In 2000/XP, you need to search for the folders Winshow and Winlink, usually
deposited in C:\ Documents and Settings \ (user) \ Local Settings \
Application Data, where (user) is whatever name you log into or use XP/2000
with. If you have them, you will need to delete eventually, but you'll first
have to delete the registry entries (if you don't, the trojan will simply
recreate the folders with the next bootup). There probably is the file
'msupdater.exe' on your machine as well, this and the two folders have been
associated as a IE hijacker routine a number of people have reported on the
internet.
Norton's WinDoctor can delete some of the registry entries (it did for me,
but it didn't get everything), but you really need to use it or better yet,
use Hijack This, booted into Safe Mode (where the trojan isn't allowed to
start before attempting to delete its components).
For those who don't know, Hijack This is an anti-hijacking app is easy to
find (and best of all, is free). You can find it on CNET and other places to
download. In my case, it came in a .zip file; within it was a .exe file that
launches Hijack This when clicked. It doesn't appear to install itself to
Windows. Upon starting in Safe Mode, you should get a window; select Scan,
and in a second or two you will get a listing of the processes that launch on
startup with your specific computer.
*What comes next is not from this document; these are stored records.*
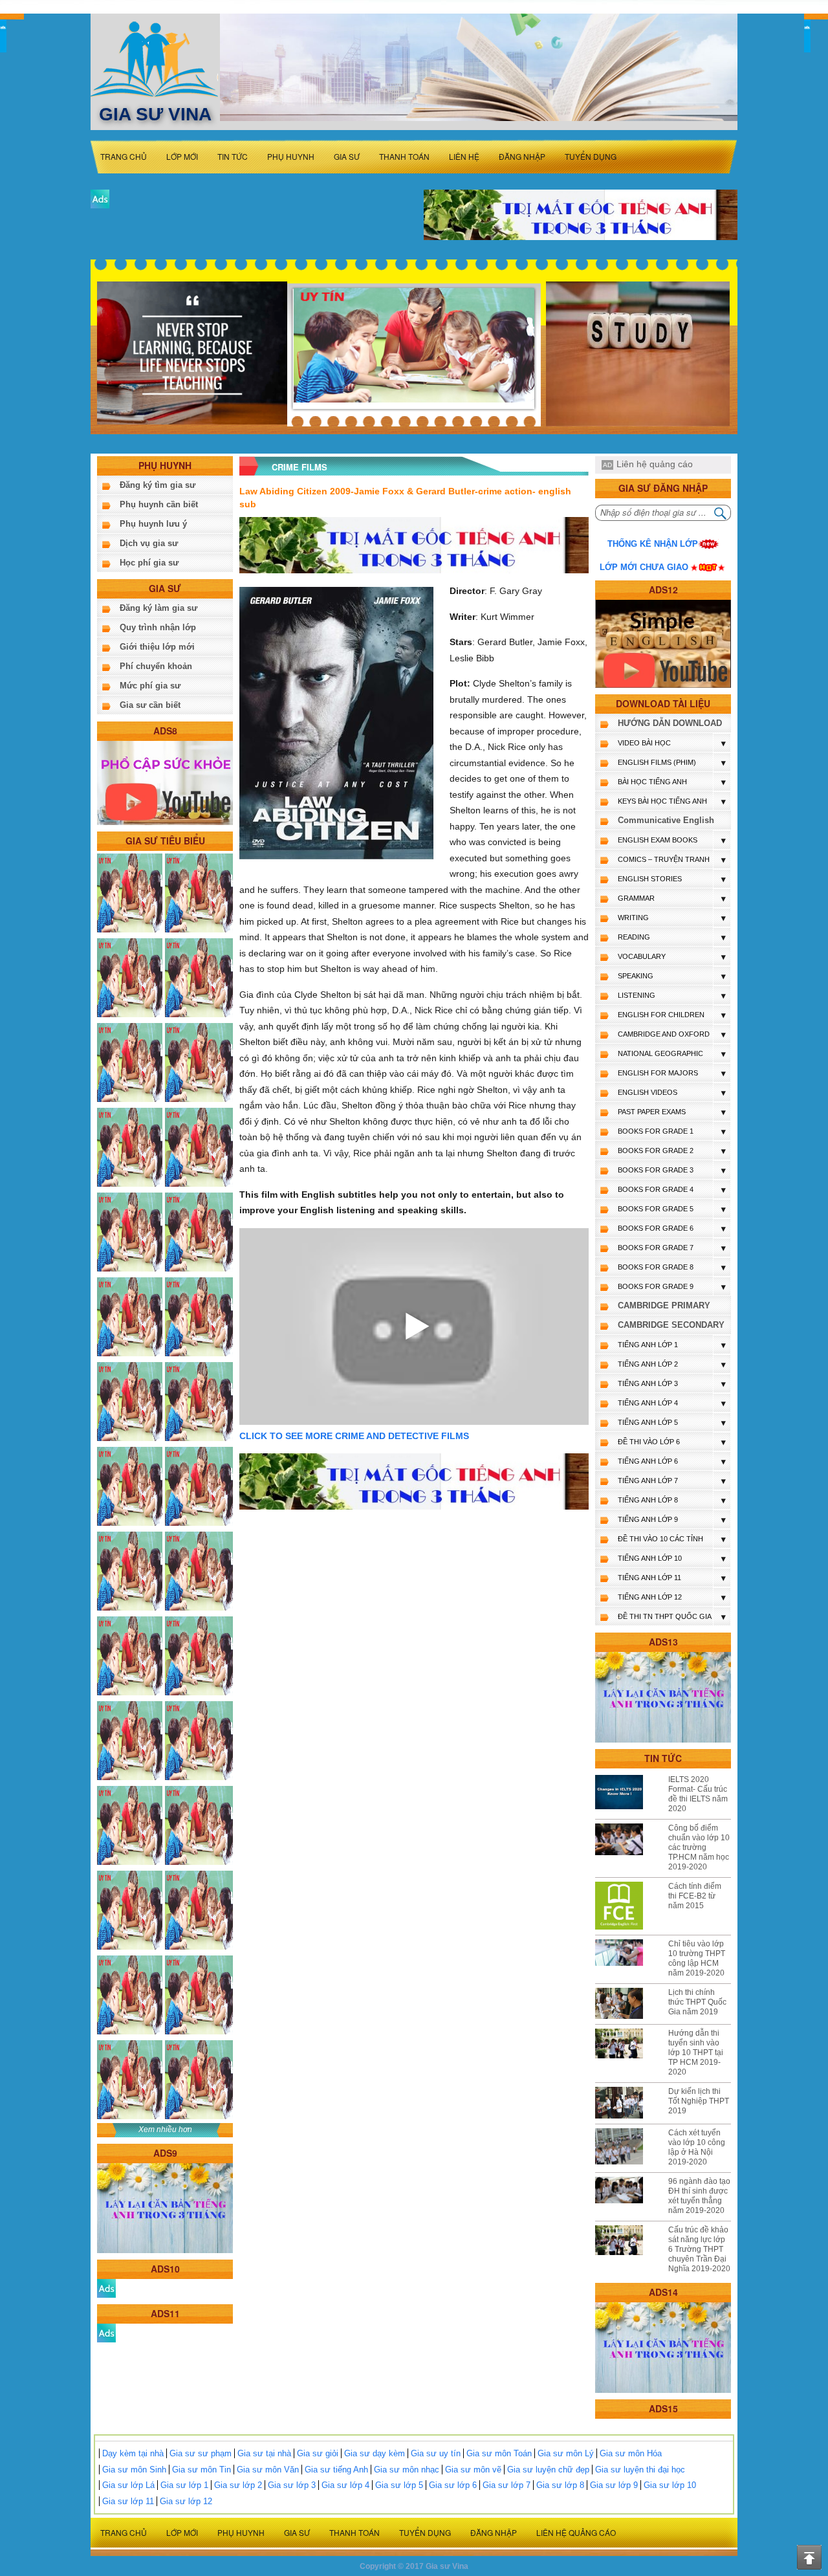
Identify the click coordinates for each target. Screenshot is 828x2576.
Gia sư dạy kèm (374, 2453)
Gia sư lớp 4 (345, 2485)
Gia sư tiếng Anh (336, 2469)
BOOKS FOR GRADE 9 (655, 1286)
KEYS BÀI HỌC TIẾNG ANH (662, 801)
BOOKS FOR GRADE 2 (655, 1150)
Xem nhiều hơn (165, 2129)
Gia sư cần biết (150, 705)
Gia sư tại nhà (264, 2453)
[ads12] (663, 643)
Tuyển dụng (590, 156)
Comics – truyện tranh (664, 859)
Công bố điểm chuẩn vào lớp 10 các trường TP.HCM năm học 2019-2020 (699, 1847)
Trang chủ (123, 156)
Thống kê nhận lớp (652, 544)
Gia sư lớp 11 (128, 2501)
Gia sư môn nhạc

Look for the Winlink and Winshow entries
(under BHO on my computer), click the tick boxes, and click Fix Check.
Once done, you can reboot normally, go and find the the msupdater.exe file,
Winshow and Winlink folders and delete w/o them showing up again.
To further clean up, you can go into the registry (with regedit, but only if
you know what you're doing in there), and search for both winlink and
winshow; there may be remnants still lurking as there were on my computer. If
you find them, delete them; the trojan shouldn't be active at this point so
it shouldn't recreate them. NOTE: if you have multiple login user identities
on your machine, you may have to do this exercise for EACH one. If you're
knowledgeable and brave enough, you can delete the registry entries in Safe
Mode also, without using Hijack This or any other app.